== ASSIGNMENT ==
Your answer should be every line of the records that contains the word "screenshot", copied as it stands.

STUDY MATERIAL: Begin

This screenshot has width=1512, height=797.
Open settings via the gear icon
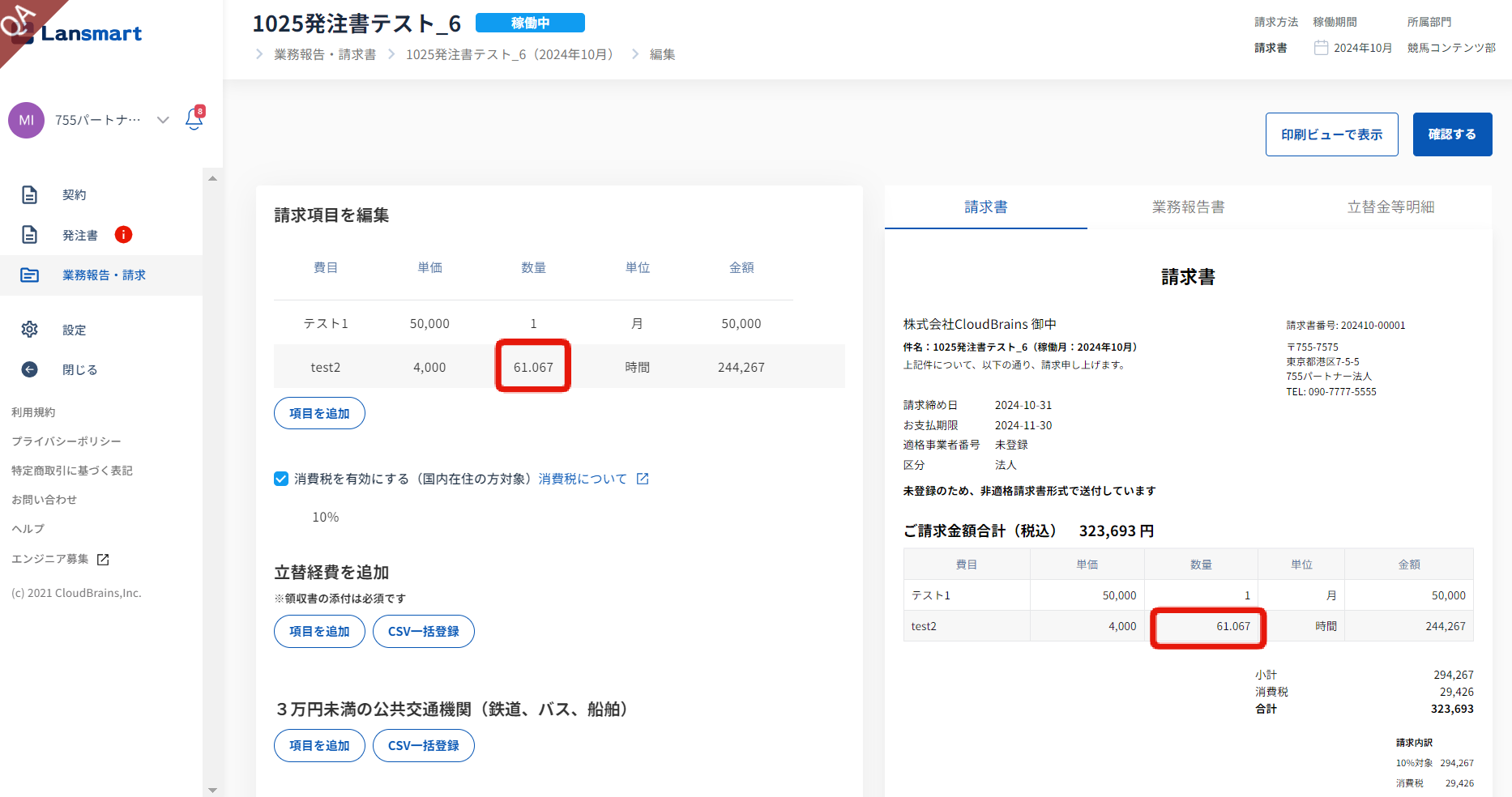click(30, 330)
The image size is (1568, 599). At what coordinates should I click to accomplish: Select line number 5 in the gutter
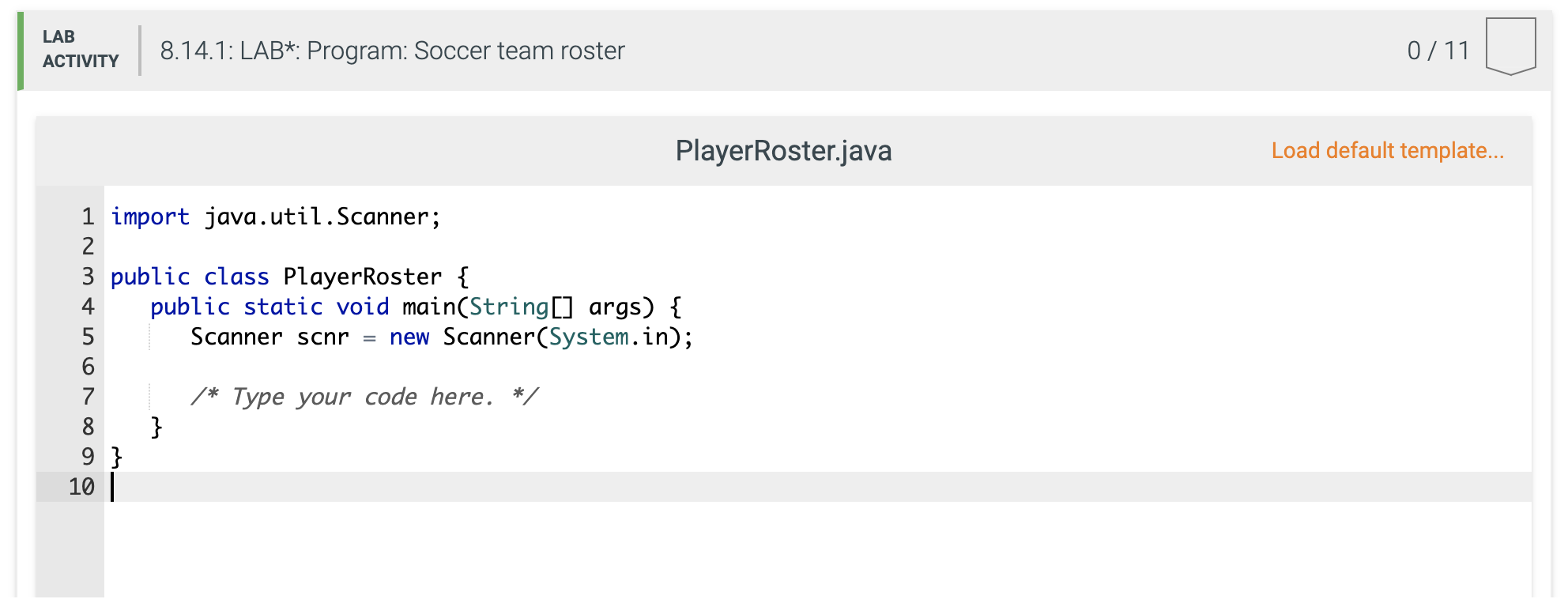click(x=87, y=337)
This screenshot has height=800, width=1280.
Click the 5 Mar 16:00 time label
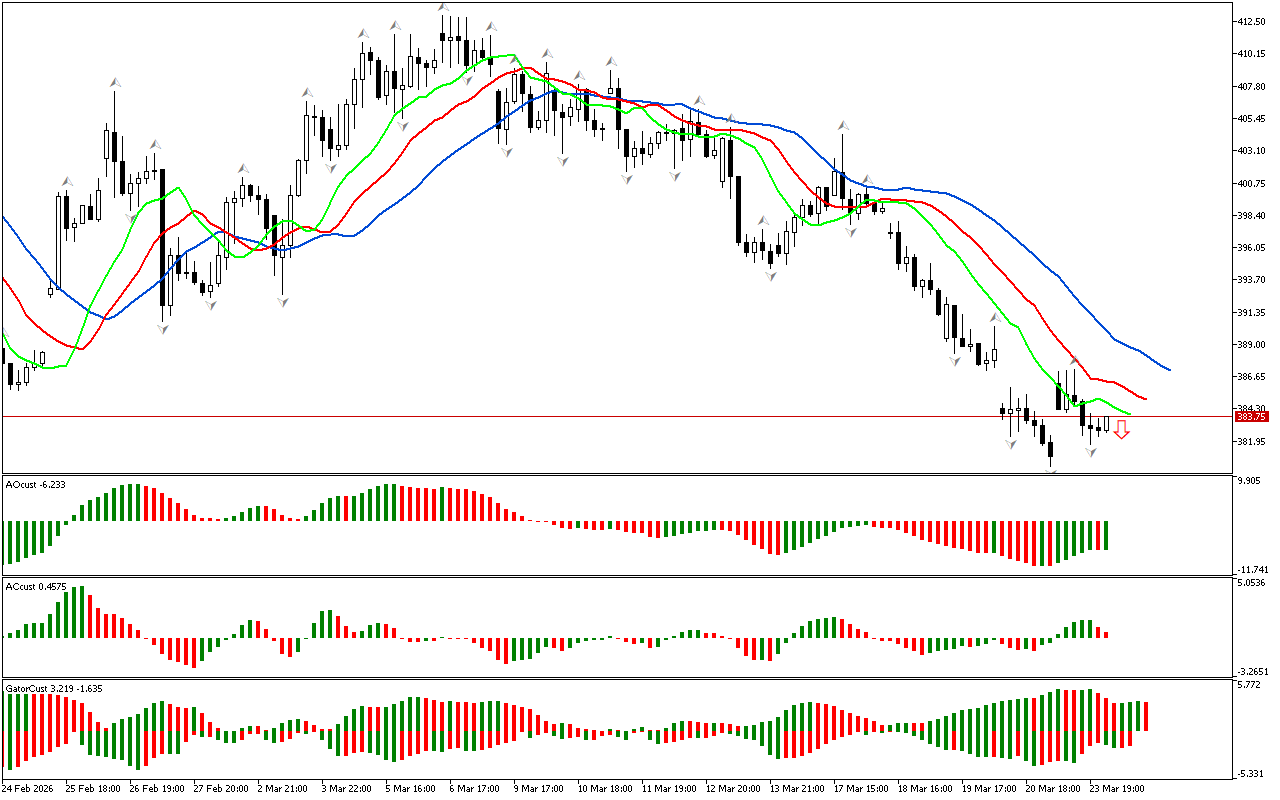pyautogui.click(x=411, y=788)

STUDY MATERIAL: End
STUDY MATERIAL: Begin

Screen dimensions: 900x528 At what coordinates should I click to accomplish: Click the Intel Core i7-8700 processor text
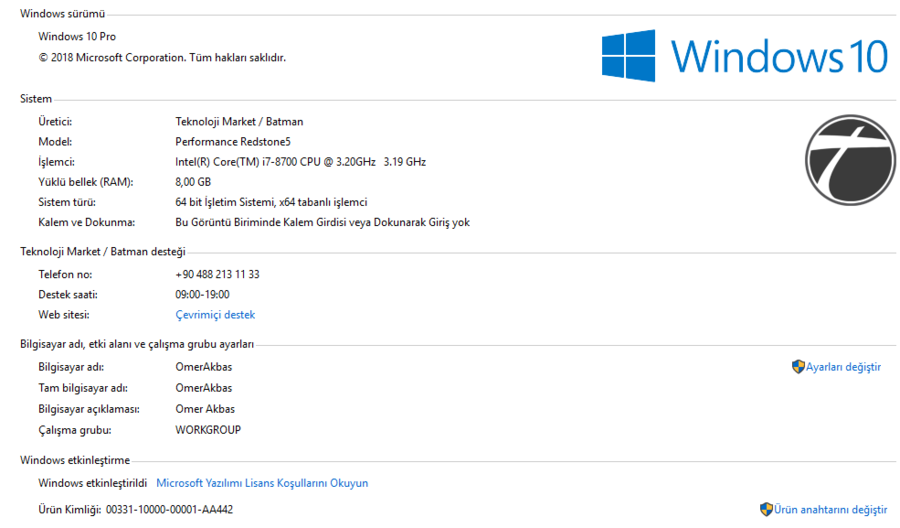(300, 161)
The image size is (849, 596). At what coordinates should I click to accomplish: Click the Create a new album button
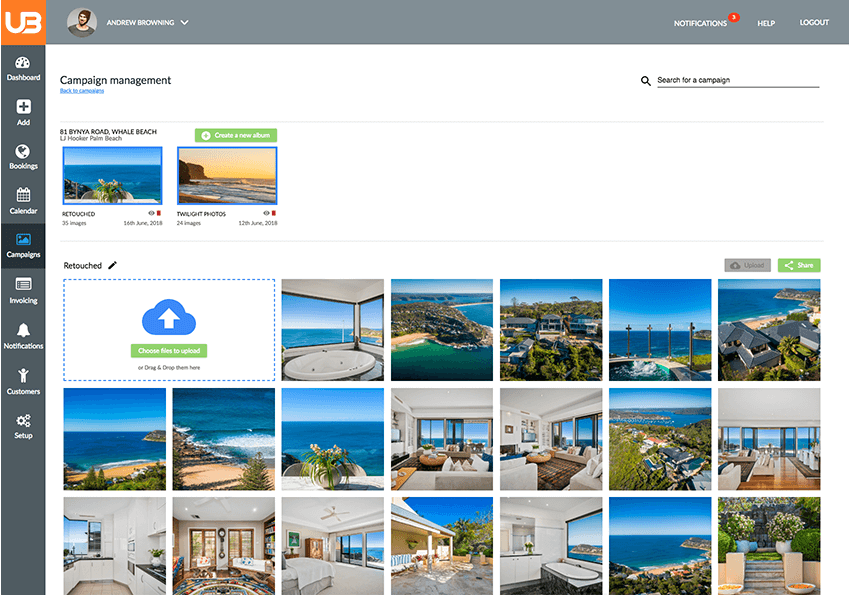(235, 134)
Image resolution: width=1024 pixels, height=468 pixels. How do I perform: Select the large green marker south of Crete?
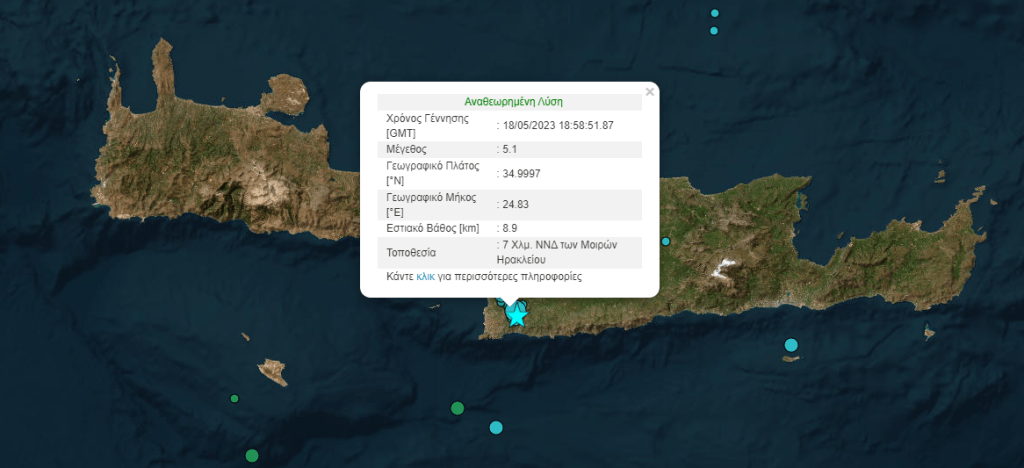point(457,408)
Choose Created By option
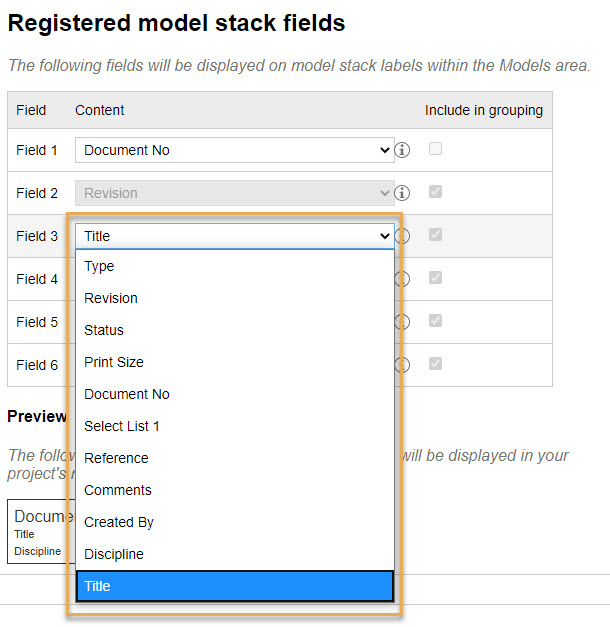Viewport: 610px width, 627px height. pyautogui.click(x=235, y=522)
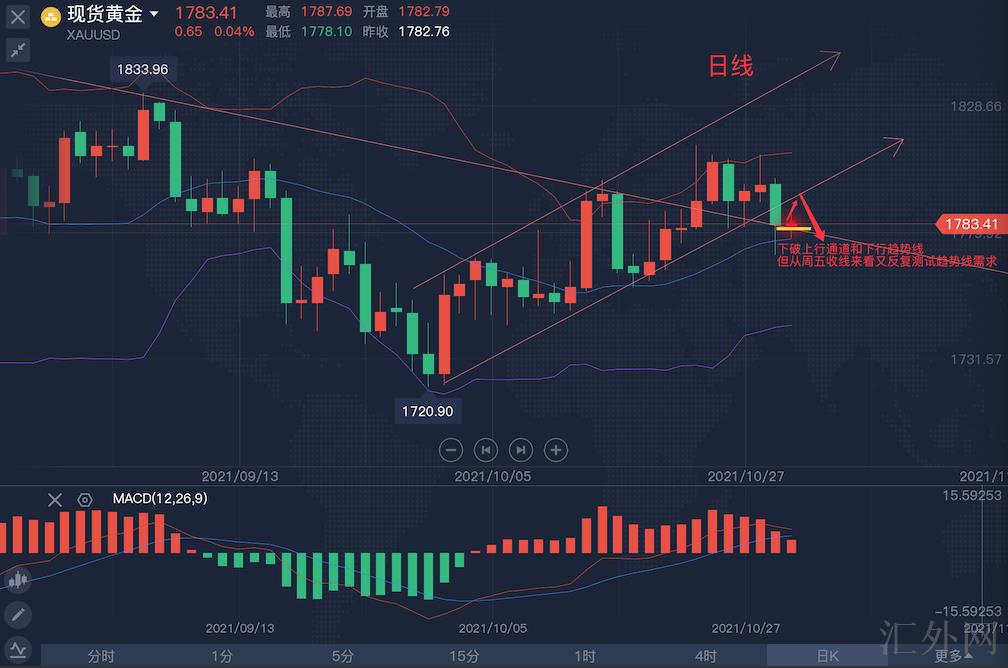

STUDY MATERIAL: End
STUDY MATERIAL: Begin

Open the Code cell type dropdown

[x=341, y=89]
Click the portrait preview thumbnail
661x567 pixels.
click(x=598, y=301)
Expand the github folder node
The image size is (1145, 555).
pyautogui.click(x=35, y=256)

STUDY MATERIAL: End

== SOLUTION FOR THIS EXERCISE ==
This screenshot has width=1512, height=797.
This screenshot has height=800, width=1280.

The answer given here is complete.